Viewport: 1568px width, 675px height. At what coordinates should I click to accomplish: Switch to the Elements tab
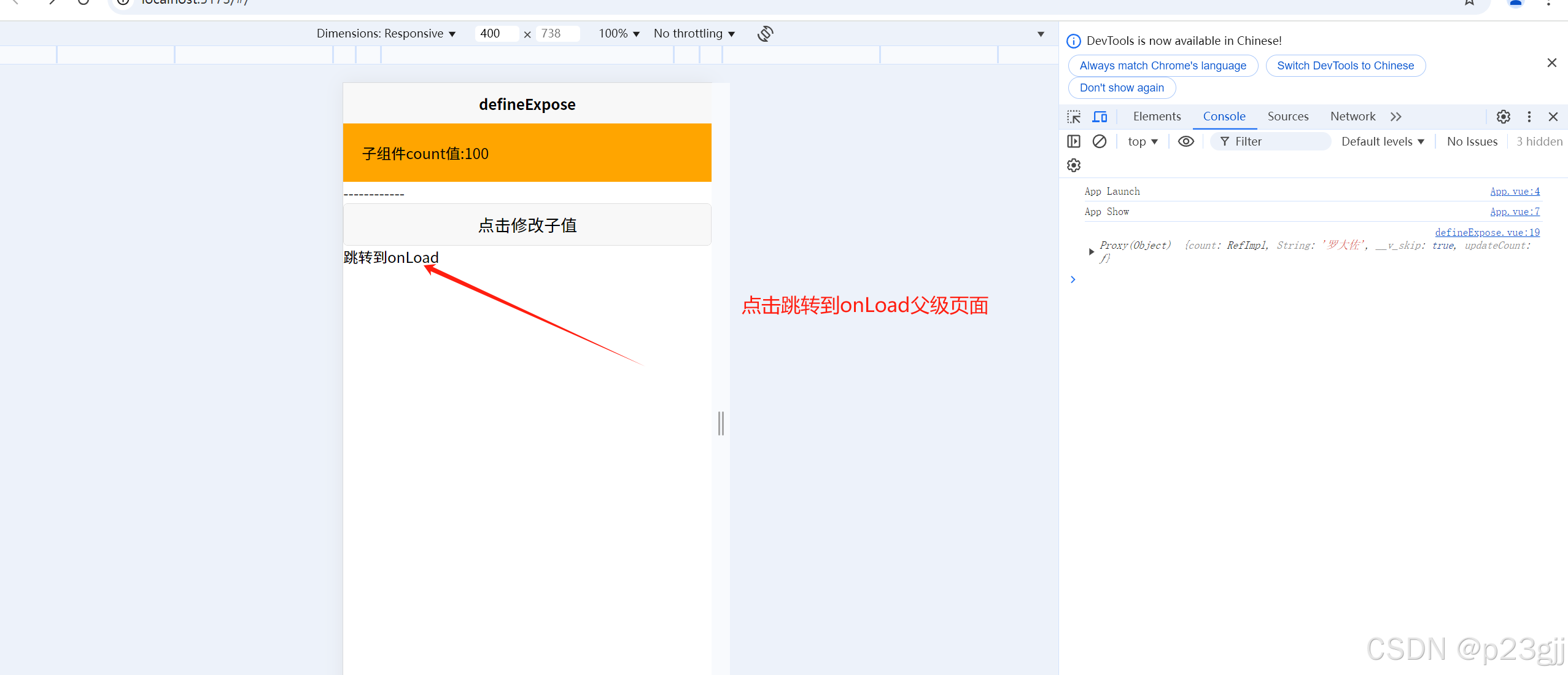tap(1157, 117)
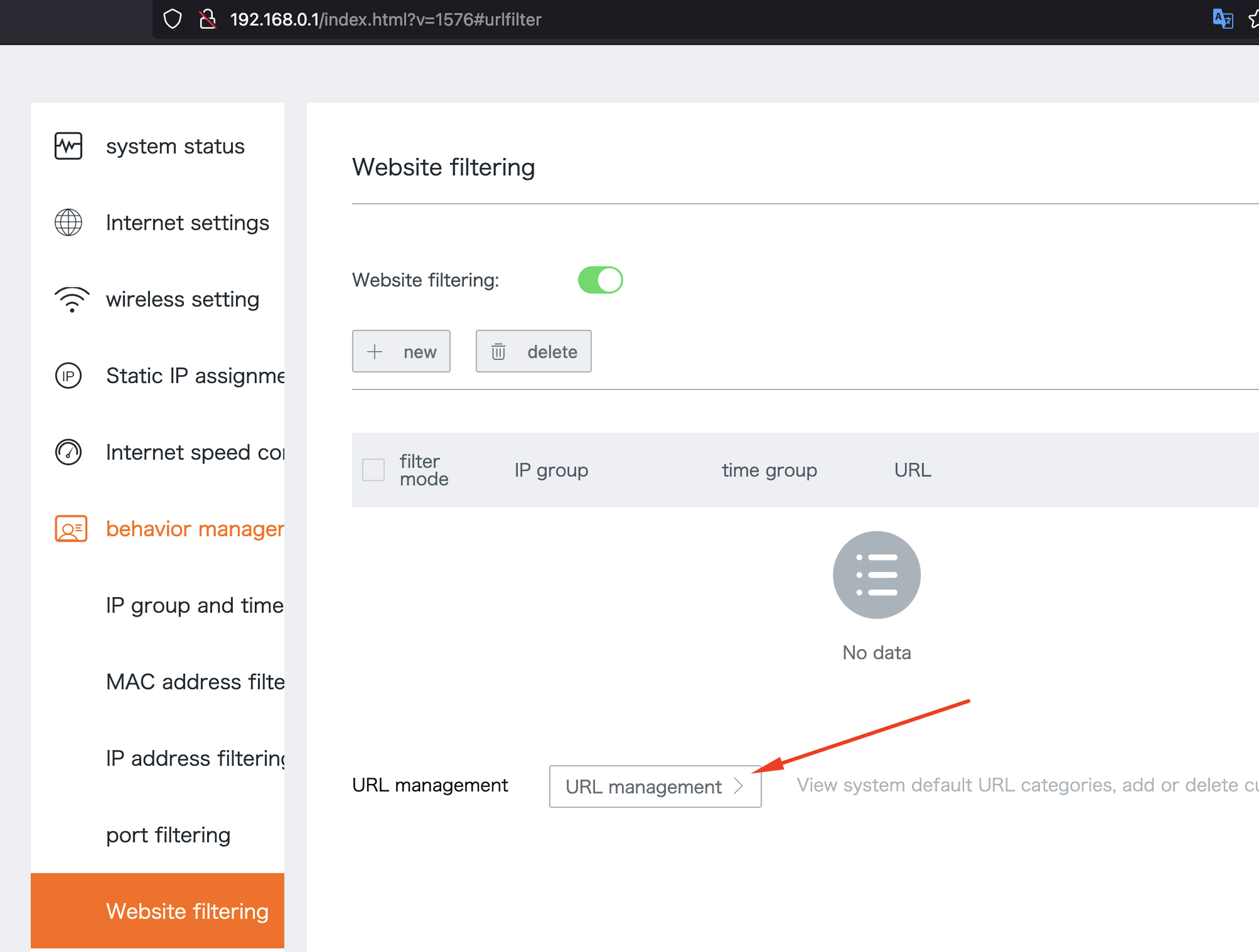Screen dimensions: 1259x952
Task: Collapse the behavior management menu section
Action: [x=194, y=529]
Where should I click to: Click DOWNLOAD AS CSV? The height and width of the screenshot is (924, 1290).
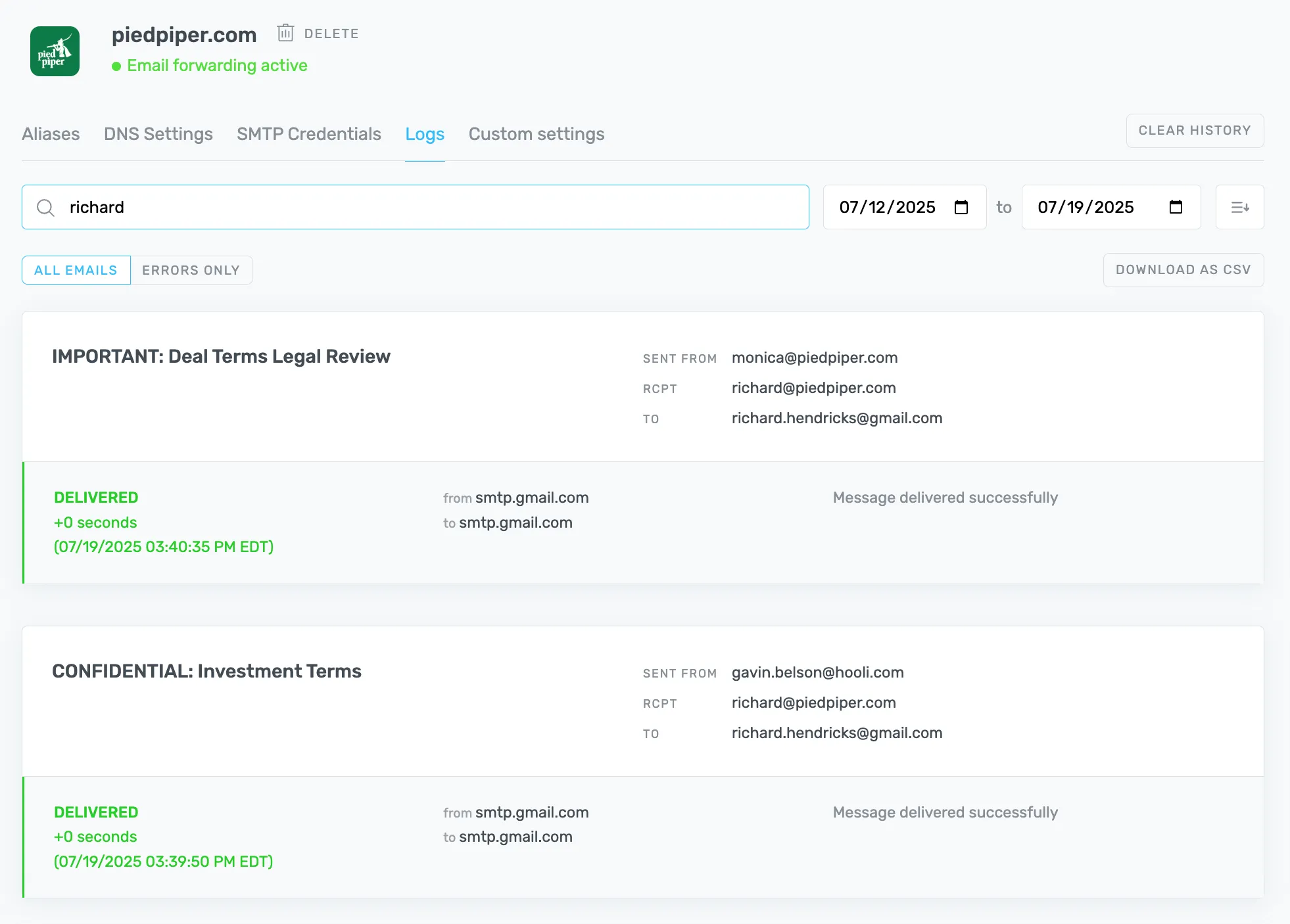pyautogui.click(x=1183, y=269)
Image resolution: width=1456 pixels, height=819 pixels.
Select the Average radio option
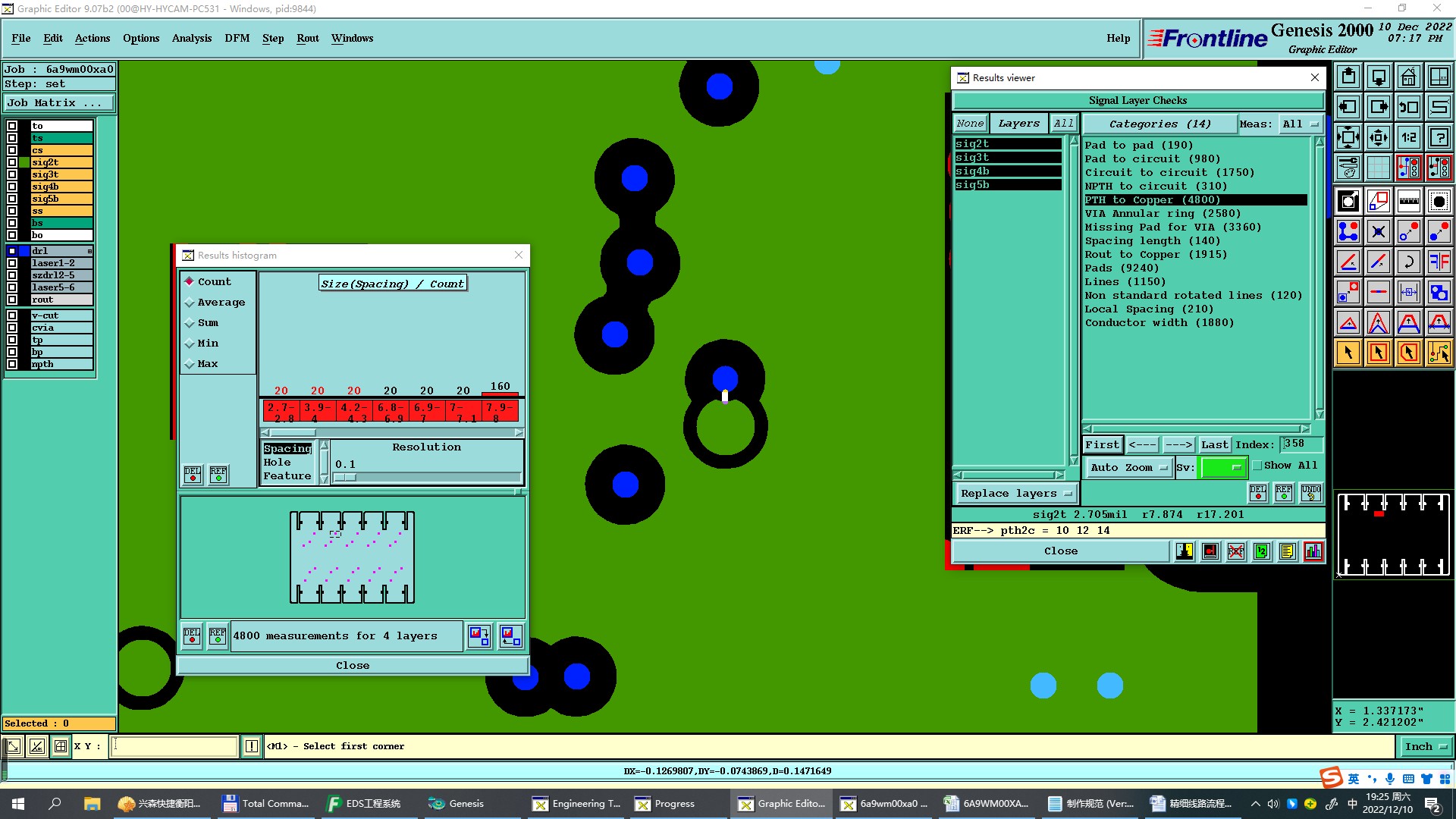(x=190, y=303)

────────────────────

**Required action:**
Reproduce all of the material above word for word. Omit the pictures.

**The completed task:**
Viewport: 1568px width, 675px height. At what coordinates should I click to accomplish: Switch to the Elements tab
tap(1157, 117)
Screen dimensions: 1259x952
Task: Collapse the behavior management menu section
Action: [x=194, y=529]
Where should I click to: Click DOWNLOAD AS CSV? The height and width of the screenshot is (924, 1290).
pyautogui.click(x=1183, y=269)
Image resolution: width=1456 pixels, height=819 pixels.
Select the Average radio option
(x=190, y=303)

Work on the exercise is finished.